Automatic upload from certain staging folder

839 views
Skip to first unread message

Joshua Jonah

unread,
Jul 30, 2014, 11:02:00 AM7/30/14
to mayan...@googlegroups.com
Is there any way to make somewhat of a watch folder? I have a staging folder, but having to go and upload the files is kind of unnecessary. Anybody done this before?

Michel Lavoie

unread,
Jul 30, 2014, 12:00:24 PM7/30/14
to mayan...@googlegroups.com
It seems like a good idea, but how would you handle metadata? I thought about using a script to automate uploads for a specific documents but I'm afraid that poorly documented files would render my collection useless in the end.

Joshua Jonah

unread,
Jul 30, 2014, 12:02:58 PM7/30/14
to mayan...@googlegroups.com

This would be a specific directory only containing a specific type of file.

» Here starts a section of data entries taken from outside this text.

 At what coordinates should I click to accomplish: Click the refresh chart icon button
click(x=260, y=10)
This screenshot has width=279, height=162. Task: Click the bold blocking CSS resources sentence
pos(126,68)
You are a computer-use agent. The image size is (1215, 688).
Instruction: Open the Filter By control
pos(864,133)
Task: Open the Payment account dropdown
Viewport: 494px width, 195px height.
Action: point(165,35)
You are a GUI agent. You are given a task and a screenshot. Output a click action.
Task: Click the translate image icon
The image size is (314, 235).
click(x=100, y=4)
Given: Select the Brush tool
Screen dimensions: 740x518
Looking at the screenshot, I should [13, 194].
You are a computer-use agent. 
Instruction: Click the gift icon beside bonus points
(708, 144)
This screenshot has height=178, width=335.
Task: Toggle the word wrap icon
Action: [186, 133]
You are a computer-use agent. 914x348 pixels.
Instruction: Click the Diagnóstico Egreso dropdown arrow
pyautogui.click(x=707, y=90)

On Jul 30, 2014 12:00 PM, "Michel Lavoie" <lavoie...@gmail.com> wrote:
It seems like a good idea, but how would you handle metadata? I thought about using a script to automate uploads for a specific documents but I'm afraid that poorly documented files would render my collection useless in the end.

--

---
You received this message because you are subscribed to a topic in the Google Groups "Mayan EDMS" group.
To unsubscribe from this topic, visit https://groups.google.com/d/topic/mayan-edms/L2RnhallmnM/unsubscribe.
To unsubscribe from this group and all its topics, send an email to mayan-edms+...@googlegroups.com.
For more options, visit https://groups.google.com/d/optout.

Roberto Rosario

unread,
Jul 30, 2014, 1:36:52 PM7/30/14
to mayan...@googlegroups.com

This feature was actually started some time ago (https://github.com/mayan-edms/mayan-edms/blob/master/mayan/apps/sources/models.py#L194) but is not yet enabled because it depends on some scheduling update that have not made it into the master branch.

As for metadata, I came up with some ideas but none are implemented. One was to let users set default metadata values as well as document type for each watch folder. Another idea was when a document is being imported from a watch folder to look for a file with the same name but with the .metadata extension. No design decision has been reached yet so any ideas are welcomed.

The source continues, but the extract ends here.